Comecemos por uma referência, que é de todo conveniente e oportuna, ao status profissional do notário latino, invocando aqui, brevitatis studio, indicações feitas por António Rodríguez Adrados, em estudo publicado em mais de uma revista (consulto a edição da Revista de Derecho Notarial Mexicano n. 80, de 1981). Diz Rodríguez Adrados que o tabelião de notas é “un profesional del derecho que ejerce una función privada”, função, entretanto, que ingressa na mesma função pública e modula “la misma función pública, de manera que una y otra resultan inescindibles”. Daí que haja de funcionariedade pública no estado jurídico profissional do notário, qualificação, contudo, que não acarreta seja o tabelião um funcionário estatal. Veja-se, a propósito, esta passagem de nosso autor: “el notario no es, desde luego, ni de hecho ni de derecho un funcionario de la administración civil del Estado”.

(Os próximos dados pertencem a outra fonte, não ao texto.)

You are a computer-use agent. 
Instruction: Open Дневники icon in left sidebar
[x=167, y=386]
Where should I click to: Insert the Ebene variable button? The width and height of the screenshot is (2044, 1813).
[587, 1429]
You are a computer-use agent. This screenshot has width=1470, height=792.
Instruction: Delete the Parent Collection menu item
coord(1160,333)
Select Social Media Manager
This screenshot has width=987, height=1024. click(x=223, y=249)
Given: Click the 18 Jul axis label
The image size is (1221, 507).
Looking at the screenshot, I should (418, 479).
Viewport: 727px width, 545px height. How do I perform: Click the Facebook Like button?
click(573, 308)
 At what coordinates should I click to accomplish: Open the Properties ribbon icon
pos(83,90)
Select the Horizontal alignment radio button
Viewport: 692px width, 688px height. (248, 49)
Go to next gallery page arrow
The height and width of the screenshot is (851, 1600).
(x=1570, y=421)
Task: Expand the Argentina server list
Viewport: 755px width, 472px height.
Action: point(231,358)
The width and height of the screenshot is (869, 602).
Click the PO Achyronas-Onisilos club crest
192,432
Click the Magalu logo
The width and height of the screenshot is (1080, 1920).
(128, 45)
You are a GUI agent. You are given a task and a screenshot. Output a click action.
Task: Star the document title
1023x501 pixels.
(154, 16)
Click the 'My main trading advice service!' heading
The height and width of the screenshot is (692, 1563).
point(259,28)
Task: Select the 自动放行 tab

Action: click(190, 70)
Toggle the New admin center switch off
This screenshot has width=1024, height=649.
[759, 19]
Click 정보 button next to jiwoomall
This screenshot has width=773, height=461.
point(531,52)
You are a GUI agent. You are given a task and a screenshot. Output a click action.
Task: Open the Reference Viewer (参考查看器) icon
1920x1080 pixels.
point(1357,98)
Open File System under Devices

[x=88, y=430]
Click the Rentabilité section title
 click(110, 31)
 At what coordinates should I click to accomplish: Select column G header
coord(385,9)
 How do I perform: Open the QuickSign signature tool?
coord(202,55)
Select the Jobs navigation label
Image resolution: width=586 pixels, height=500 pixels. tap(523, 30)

Fosse a atividade do notário reduzida à «aplicação da lei» −ou seja, considerada sua tarefa (e disto parece que disso se persuadem alguns, ou, ao menos, a isso se resignam), então o respondere e o cavere dos tabeliães convertiam-se, em rigor, num simples ministrare. De maneira semelhante, o juiz, conformado em ser «la bouche de la loi», tornaria o iudicare um mero ato de administração. Não é outra coisa do que esse desvio a hoje muito ouvida referência à «administração da justiça», lugar comum propício aos esquematismos, formularismos e facilitismos das atuações judiciais. Tampouco é muito diverso o impróprio uso do termo complexo «operador do direito« em substituição ao termo «jurista».
Mas, prossigamos.
O tabelião de notas tem por objeto imediato de sua atuação os interesses privados de seus clientes (ou outorgantes), e é só de maneira mediata que, como um consequente do atendimento desses interesses privados, é que satisfará o interesse público. Rodríguez Adrados, assim o resume Vallet de Goytisolo, observou que, para cumprir o objetivo de atuar em prol dos interesses privados de seus clientes, o notário deve buscar que esses interessem se realizem “en armonia, seguridad, libertad, justicia y reducción del índice de litigiosidad”.
Exatamente porque se trata de uma atuação diretamente voltada a atender a interesse privados, o notário não age propter officium, mas à instância dos particulares interessados, respeitando ainda a faculdade de esses particulares desistirem da rogação inicial.
Todavia, instada a intervenção do notário, ele não é um amanuense escrevinhador da vontade dos clientes, senão que, respeitante embora dessa vontade, decidirá livremente sobre o modo específico de sua atuação profissional (e, no limite, até mesmo se pode atuar).
Daí que, como fez ver Juan Vallet de Goytisolo, em passagem antológica −ainda comentando as lições de Rodríguez Adrados− , “el notario no se halla super partes, como lo están em mayor o menor medida los funcionarios, sino extra partes, y ni siquiera tiene la modica coercio que se reconocía a los notarios en la jurisdicción voluntaria. Su oficialía pública es solo quod officium −como dice Giacobbe− y de ninguna manera quod potestatem” (in Metodología de la determinación del derecho, Madrid, 1996, tomo II, p. 1.098).
Por isso, o tabelião de notas não detém imperium. Em termos prático-práticos: se a lei não lhe permite autorizar um documento ou expedir uma certidão, deve negar-se a fazê-lo, sem a potestade de suplantar o óbice. São palavras de Vallet: o notário “/e/s un funcionario cuya única posible potestad sobre la voluntad de los requirentes es ‘la de no funcionar’”.
Em troca, prossegue Vallet, o tabelião é livre na maneira de exercer seu ofício, somente se sujeitando às regras da técnica de sua função e às disposições da lei. Disso resulta que seja pessoalmente responsável por lesões morais e danos patrimoniais que cause. Ao revés do que se passou a entender no Brasil, ao notário −é lição de Rodríguez Adrados e de Vallet− “no se le aplica el principio fundamental del derecho público moderno, que hace al Estado responsable directo y solidario de los daños y perjuicios causados por sus funcionarios”.
Profissional do direito, o notário celebra, de maneira tácita, um contrato com o cliente, e tem, por isso, como ato de justiça, o direito de receber remuneração (digna, justa), ainda que esta se sujeite a um esquema legal.
Detendo clientela particular e em âmbito de demarcação geográfica, concorrendo livremente com outros tabeliães, o notário não deve incorrer em concurso desleal.
Os notários, enfim, hão de organizar-se em corporações ou colégios, e não em sindicatos.
Pronto. Disto isso tudo, já será mais fácil apreciar as espécies ínfimas do respondere e do cavere notariais.